Other than that, it was over to us. Each plug-in channel played a different voice leaving a different message through the receiver, followed by another voice leaving another message. The messages were short (about two or three minutes each) and were from shift workers, insomniacs, young or old, sick or infirm, isolated or bereft, at home or on the road, sharing memories or feelings, sometimes calling more than once or commencing with ‘It’s me again’, and often ending with something like: ‘Anyway, thanks for listening!’

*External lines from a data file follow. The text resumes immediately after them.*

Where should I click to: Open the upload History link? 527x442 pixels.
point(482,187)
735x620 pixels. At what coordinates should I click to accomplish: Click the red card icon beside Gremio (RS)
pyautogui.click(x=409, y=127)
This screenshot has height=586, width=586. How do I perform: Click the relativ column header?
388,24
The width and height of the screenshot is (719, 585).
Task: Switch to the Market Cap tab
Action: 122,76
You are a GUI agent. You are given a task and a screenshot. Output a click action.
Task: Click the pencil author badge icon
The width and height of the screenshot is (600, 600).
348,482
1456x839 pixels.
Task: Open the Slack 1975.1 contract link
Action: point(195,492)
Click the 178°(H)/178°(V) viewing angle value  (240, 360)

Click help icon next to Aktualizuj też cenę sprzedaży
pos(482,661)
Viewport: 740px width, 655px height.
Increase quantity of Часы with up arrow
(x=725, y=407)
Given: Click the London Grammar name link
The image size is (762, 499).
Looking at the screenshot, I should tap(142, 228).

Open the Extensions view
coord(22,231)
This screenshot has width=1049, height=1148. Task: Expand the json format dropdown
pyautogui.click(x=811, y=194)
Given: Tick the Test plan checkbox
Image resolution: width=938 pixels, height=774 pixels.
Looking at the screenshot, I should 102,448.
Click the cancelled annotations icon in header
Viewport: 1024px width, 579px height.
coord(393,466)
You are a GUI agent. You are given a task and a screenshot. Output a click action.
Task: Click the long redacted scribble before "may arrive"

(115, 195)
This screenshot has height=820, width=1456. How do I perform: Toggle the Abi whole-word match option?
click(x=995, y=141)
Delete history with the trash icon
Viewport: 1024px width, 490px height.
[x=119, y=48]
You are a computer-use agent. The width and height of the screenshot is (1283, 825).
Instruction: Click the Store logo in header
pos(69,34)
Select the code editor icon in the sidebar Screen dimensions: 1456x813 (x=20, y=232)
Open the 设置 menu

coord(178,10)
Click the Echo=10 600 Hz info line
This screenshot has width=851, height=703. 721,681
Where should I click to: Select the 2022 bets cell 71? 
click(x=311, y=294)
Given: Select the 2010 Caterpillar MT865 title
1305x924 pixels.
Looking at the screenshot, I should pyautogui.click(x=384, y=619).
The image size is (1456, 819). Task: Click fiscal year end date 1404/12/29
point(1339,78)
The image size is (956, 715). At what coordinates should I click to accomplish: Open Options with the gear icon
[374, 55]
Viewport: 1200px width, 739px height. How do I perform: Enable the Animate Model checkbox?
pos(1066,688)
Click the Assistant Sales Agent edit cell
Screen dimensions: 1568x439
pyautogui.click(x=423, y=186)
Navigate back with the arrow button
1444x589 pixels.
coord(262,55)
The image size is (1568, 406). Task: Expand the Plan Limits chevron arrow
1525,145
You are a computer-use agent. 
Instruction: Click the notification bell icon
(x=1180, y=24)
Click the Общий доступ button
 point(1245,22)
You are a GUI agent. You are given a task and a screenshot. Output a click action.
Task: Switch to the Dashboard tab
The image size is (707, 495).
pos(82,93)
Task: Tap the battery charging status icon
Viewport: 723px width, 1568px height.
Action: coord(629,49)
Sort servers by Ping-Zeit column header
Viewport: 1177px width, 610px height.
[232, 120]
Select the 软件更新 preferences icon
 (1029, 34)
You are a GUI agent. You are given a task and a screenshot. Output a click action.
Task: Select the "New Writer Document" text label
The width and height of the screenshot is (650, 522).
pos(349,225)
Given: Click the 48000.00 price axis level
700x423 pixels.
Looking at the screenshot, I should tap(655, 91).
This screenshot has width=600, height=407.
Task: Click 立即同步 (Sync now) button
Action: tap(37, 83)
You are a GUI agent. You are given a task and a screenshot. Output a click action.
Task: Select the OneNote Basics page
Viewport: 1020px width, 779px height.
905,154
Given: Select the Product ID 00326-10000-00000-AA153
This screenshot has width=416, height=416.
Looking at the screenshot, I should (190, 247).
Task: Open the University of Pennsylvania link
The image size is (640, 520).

Occasionally the sound fluctuated, or became uniform across all channels, or came through speakers surrounding the space, or was intercut or interrupted by other sounds, like soft music, an engaged signal, or torrential rain. Occasionally the lights fluctuated, or went on or off, singly or collectively, illuminating the space in different ways, or revealing different patterns of tables and people. At one point the concierge made a slow and dramatically lit exit via the entrance door, and later returned, for no apparent reason. At the end of the performance, which went for about 40 minutes, the sound simply died away, the lights came up, the door opened, and we left.
The work had no overarching narrative or underlying message – except perhaps for that repeated coda: ‘Thanks for listening.’ We had agency – everyone had their own experience, visually and especially sonically – but we also had a shared experience that was carefully curated and framed. I heard no reference to the pandemic – to any pandemic – or to any national or world events; yet the work spoke to me deeply about being here, now.
*
Wolfgang von Flügelhorn is a writer, critic and non-conceptual artist based in Perth, Western Australia. He was born in Flügelhorn, a small town in Upper Austria, in 1963. He is editor of the Zeitschrift für Unsozialforschung (Journal of Anti-Social Research) and Emeritus Professor at the University of Lower Flügelhorn where he holds a chair in Paranormal Phenomenology while engaging his core muscles for two minutes every day. He is the author of several monographs including Unlogische Untersuchungen (Illogical Investigations), Unzeitlich Sein (Not Being On Time) and Wahnsinn und Methode (Madness and Method), all of which have been translated into English by his friend and colleague Humphrey Bower but none of which has yet been published in any language.